>> BEGIN MATERIAL FOR THIS TASK

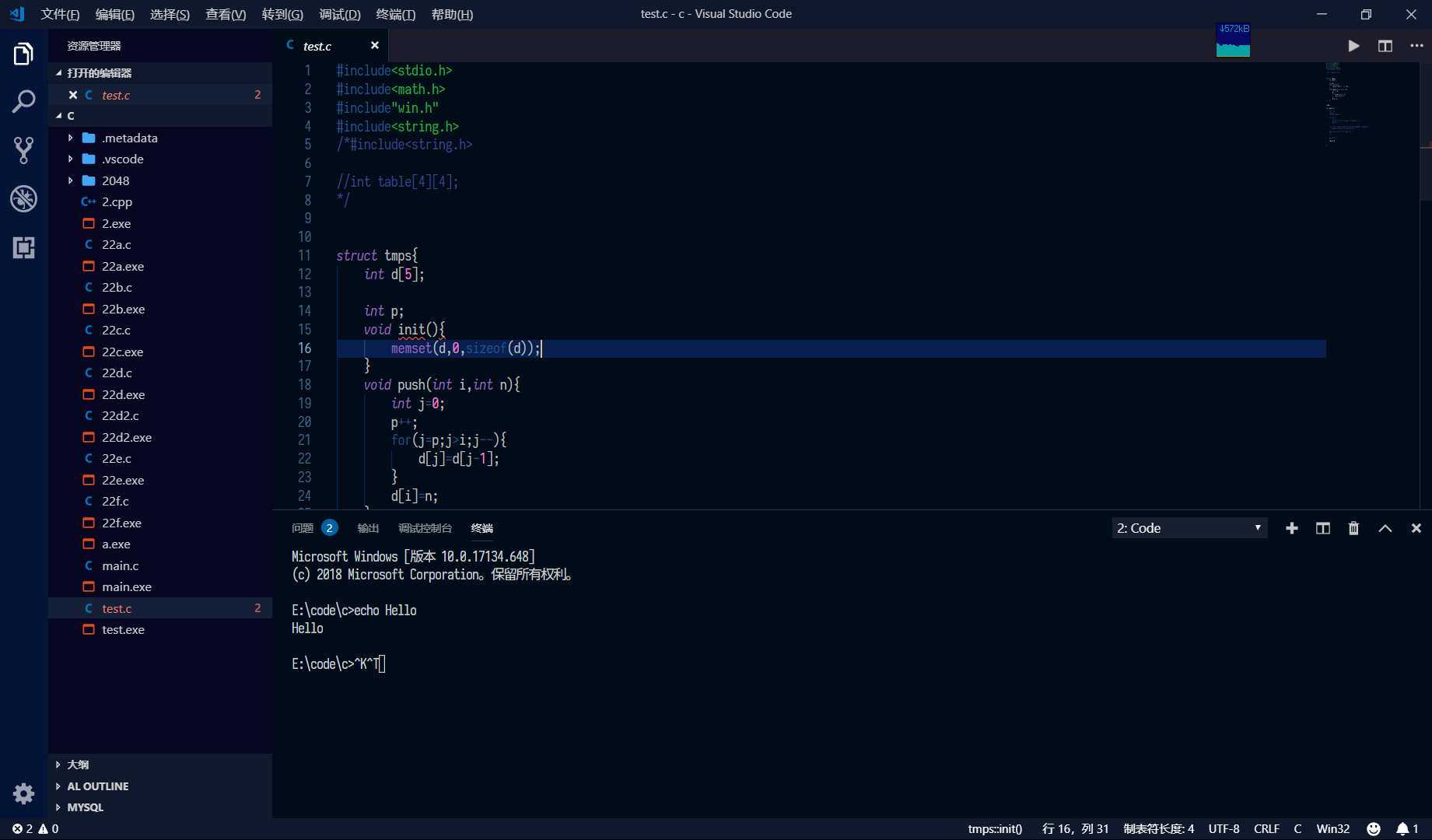Open the Search view in activity bar
The width and height of the screenshot is (1432, 840).
(x=23, y=101)
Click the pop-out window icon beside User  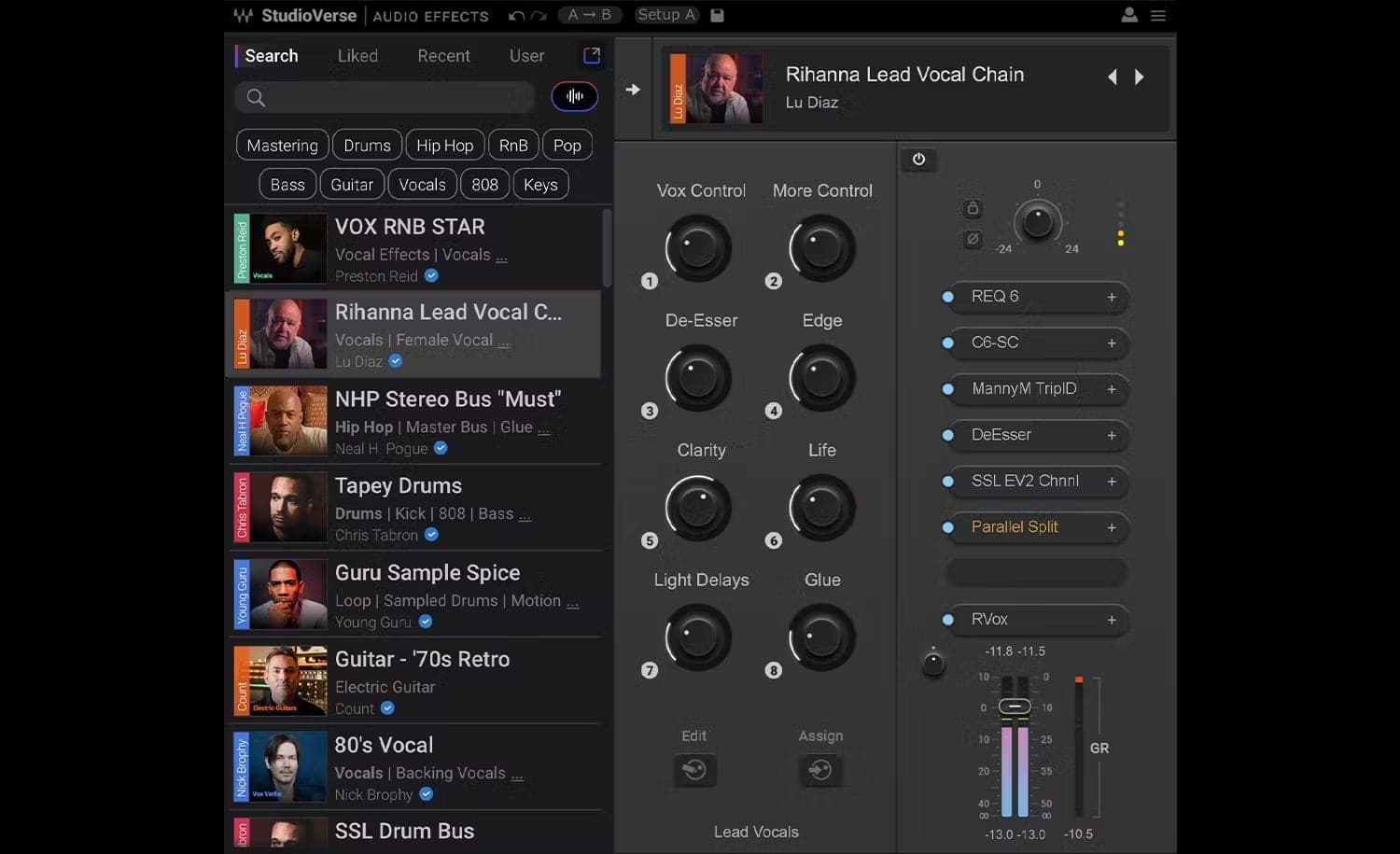coord(592,55)
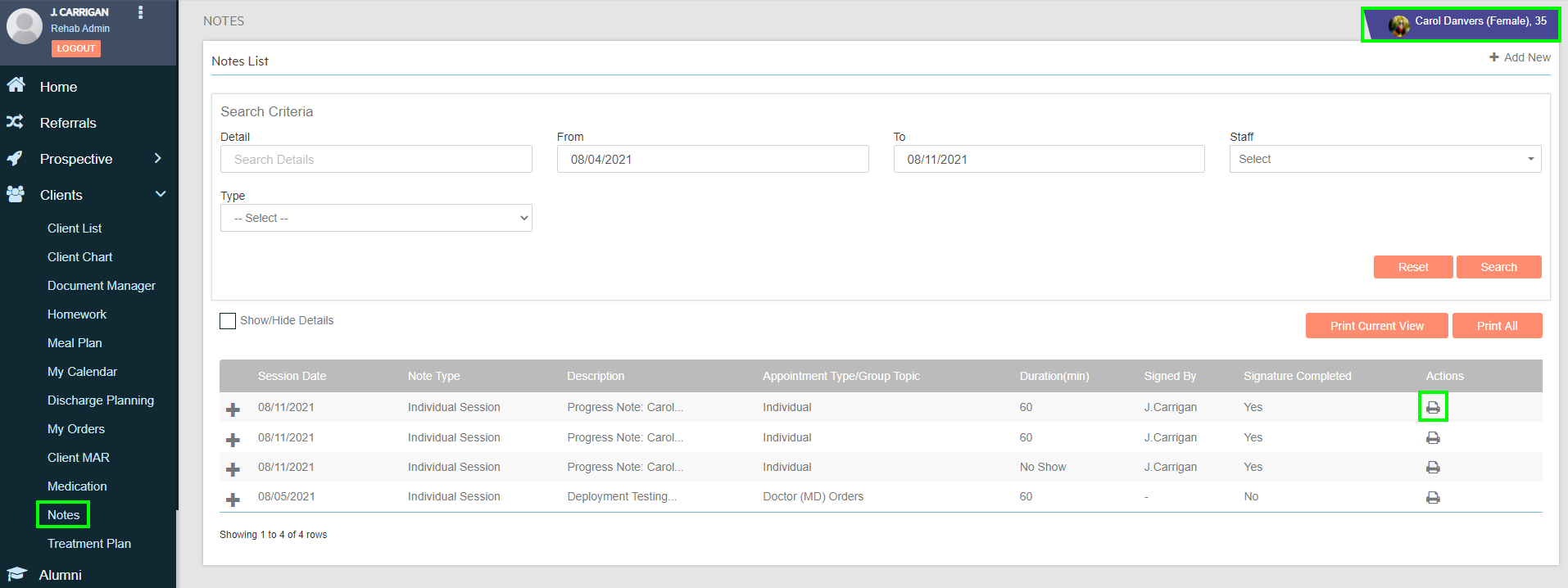The width and height of the screenshot is (1568, 588).
Task: Click the From date field
Action: coord(712,159)
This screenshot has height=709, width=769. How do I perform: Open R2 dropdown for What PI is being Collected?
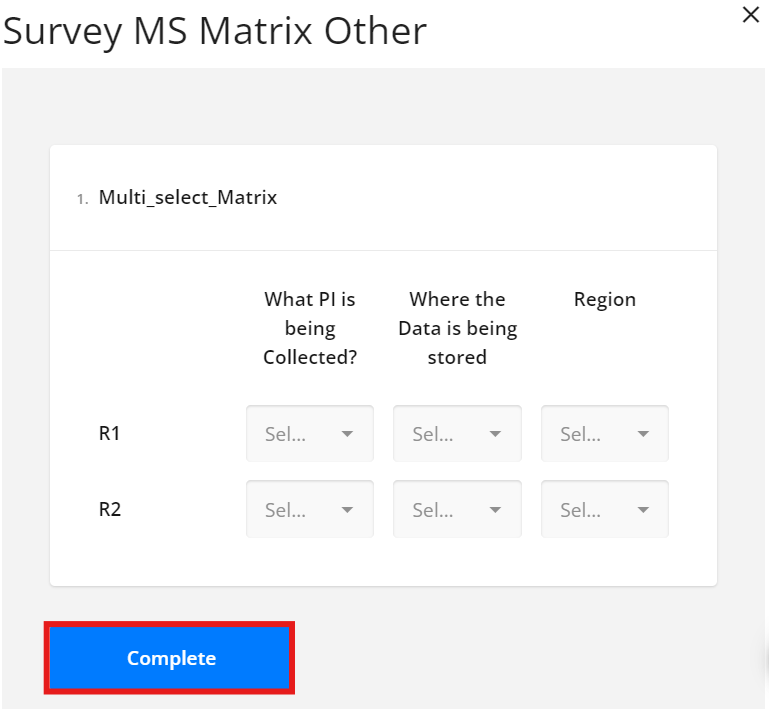[310, 509]
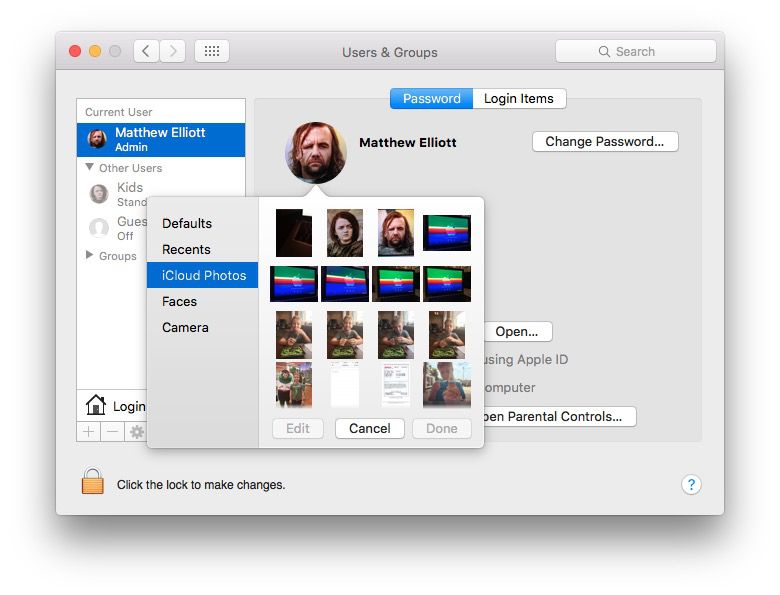Open the help question mark button
780x595 pixels.
coord(691,484)
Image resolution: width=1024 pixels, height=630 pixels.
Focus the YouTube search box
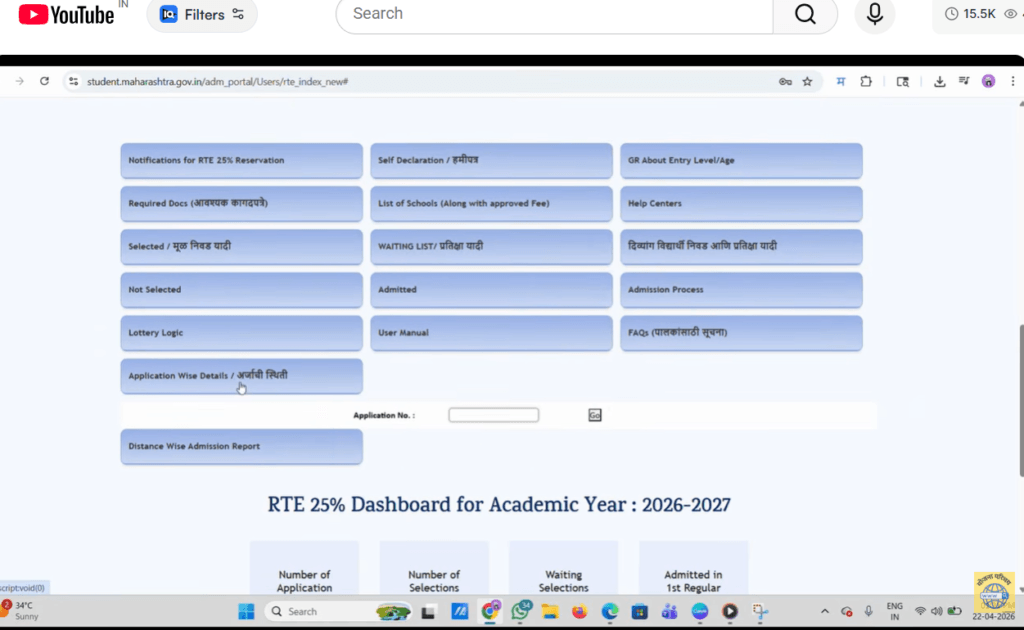pyautogui.click(x=555, y=14)
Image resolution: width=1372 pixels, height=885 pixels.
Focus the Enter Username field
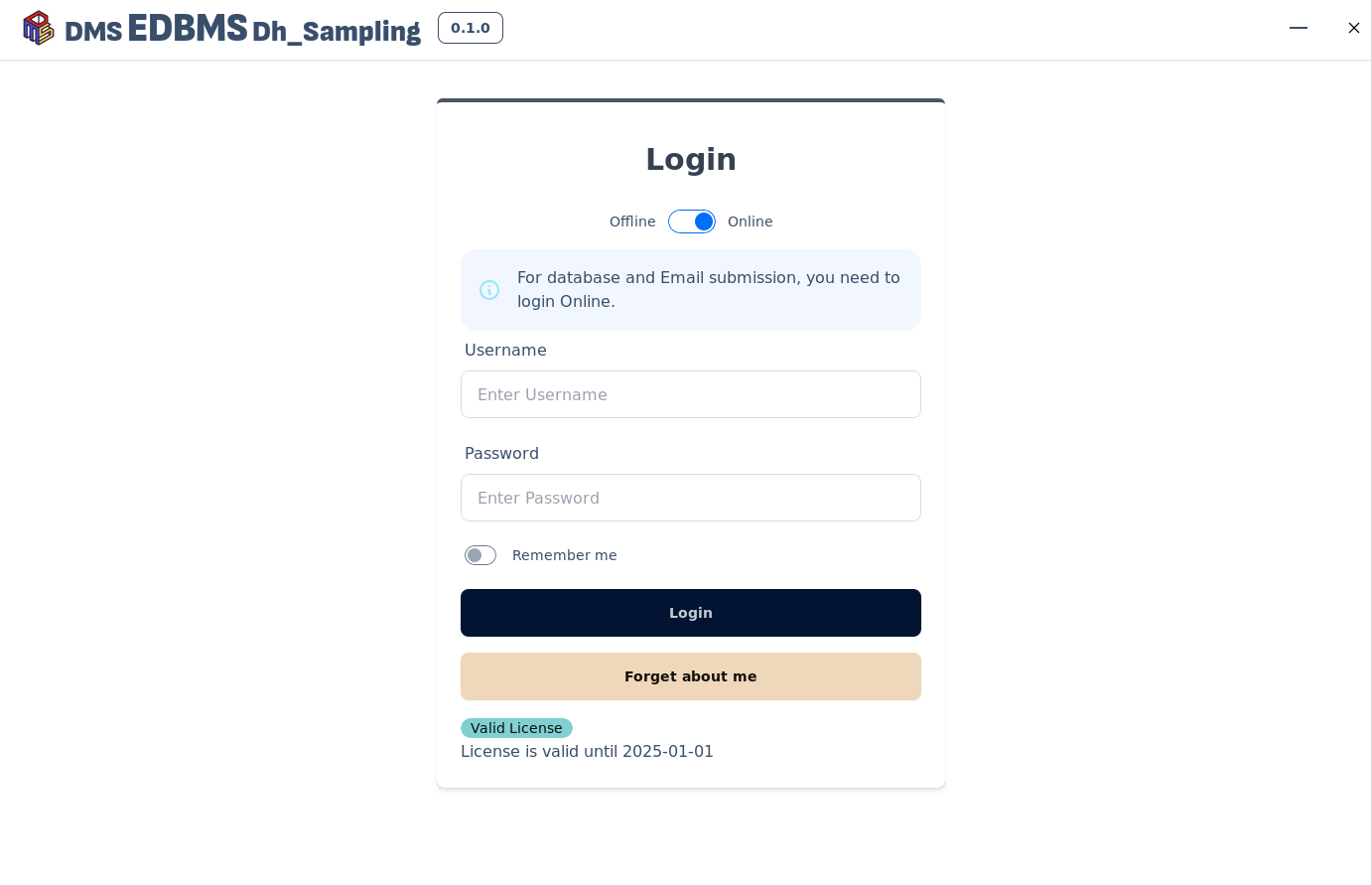(691, 394)
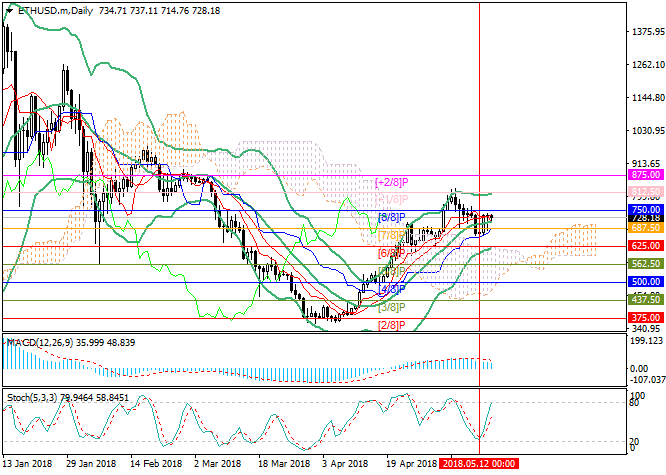Select the 13 Jan 2018 date label
This screenshot has width=666, height=475.
pyautogui.click(x=30, y=465)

>> END MATERIAL FOR THIS TASK

**PROMPT:** Rewrite everything from the line containing "Image resolution: width=1372" down to the end of the data, putting "Email" in place of "Username" and keeping all else unchanged. Leave the pictures out of your answer.

**ANSWER FOR THIS EXERCISE:**
Image resolution: width=1372 pixels, height=885 pixels.
Focus the Enter Email field
(691, 394)
Select the 13 Jan 2018 date label
This screenshot has width=666, height=475.
pyautogui.click(x=30, y=465)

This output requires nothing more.